* **Your instructions**
The records must be duplicated exactly, with every picture left out.

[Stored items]
########
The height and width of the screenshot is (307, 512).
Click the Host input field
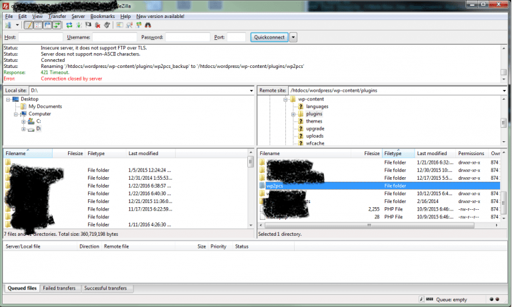pos(41,37)
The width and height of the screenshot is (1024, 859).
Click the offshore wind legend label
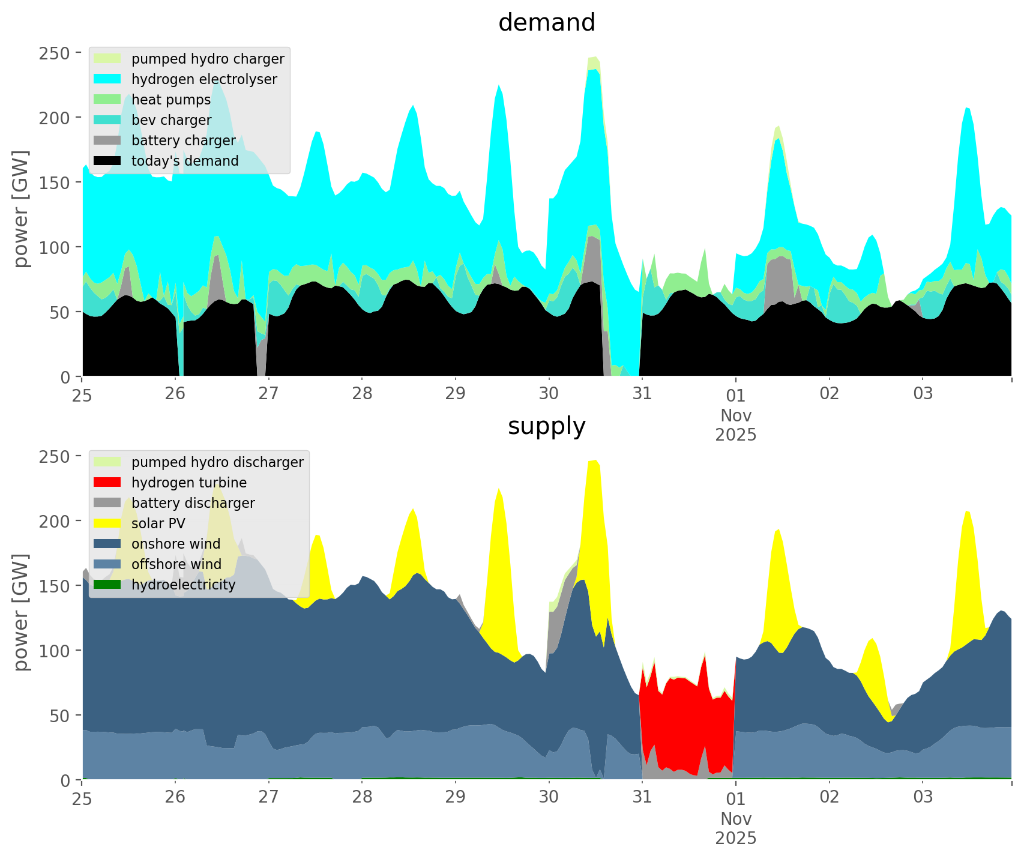pos(176,564)
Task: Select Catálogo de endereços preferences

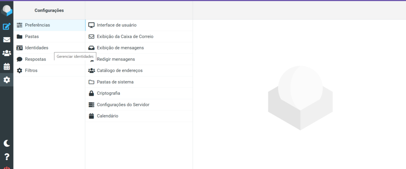Action: pos(119,70)
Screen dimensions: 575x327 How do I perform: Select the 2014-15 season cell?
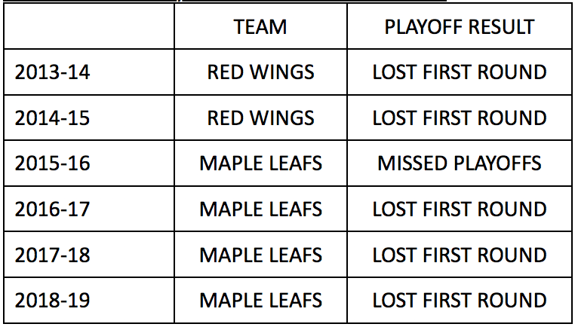pyautogui.click(x=53, y=118)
########
* **Answer to this exercise**
The height and width of the screenshot is (307, 512).
Click the Host input field
pos(41,37)
The width and height of the screenshot is (1024, 859).
Click the offshore wind legend label
pos(176,564)
Task: Select Catálogo de endereços preferences

Action: pos(119,70)
Screen dimensions: 575x327 How do I perform: Select the 2014-15 season cell?
pyautogui.click(x=53, y=118)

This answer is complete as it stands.